Faint mocking laughter answered him.

“Damn these Huszar people,” Sandor muttered and said something else in another language that I assumed was Hungarian. His tone made me glad I couldn’t understand. “They’re always pushing at our perimeter. We tried using dogs many years ago. The Huszars discovered that their blood could substitute for human in a pinch and we gave it up. It wasn’t sensible to pit poor dogs against enemies that they couldn’t fight.”

 

“How do you fight them?’

 

“We’re stronger and as fast on the ground. Usually we just break an arm, even a finger snapped backward will slow them down. Silver wire and knives take them out for a longer time. Killing them is a last resort., the rest get snitty and go on a rampage. That gets all the villages around here up in arms and leads to collateral damage Over the years we’ve both found that keeping our disagreements and skirmishes out of sight of humans serves all of us better.”

 

While we were talking we walked along the edge of the lawn not watching the boundary where it ran up and into the forest.

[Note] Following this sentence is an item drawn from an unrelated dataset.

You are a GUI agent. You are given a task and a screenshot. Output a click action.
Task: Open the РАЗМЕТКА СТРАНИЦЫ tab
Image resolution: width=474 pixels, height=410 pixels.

A fast whirr and I found myself airborne, skimming between trees with strong arms binding the back of my ribs against some black fabric. The mocking laugh was back, this time next to my ear. My arms and legs were free, hanging down over the strong arms, but the speed and twists through the trees were jerking me sideways. The force of our flight made my hands ineffectual as I tried to pull myself away, screaming all the way, “Put me down! God damn you, you’re hurting me! Put me down!”

 

Suddenly, I was down. Down in a heap with the wind knocked out of me from the fall. I fought panic to try and breathe and made myself focus despite the roaring and screaming that was going on around me. After hours—maybe 20 seconds—I was able to suck enough air in that my lungs stopped seizing and took in clean air. The panic in my chest lessened and the noise around me separated into several individual bouts. Two of Sandor’s fellow guard-demons had two black shadows on the ground and were cheerfully snapping small bones to the shrieks of the vampires.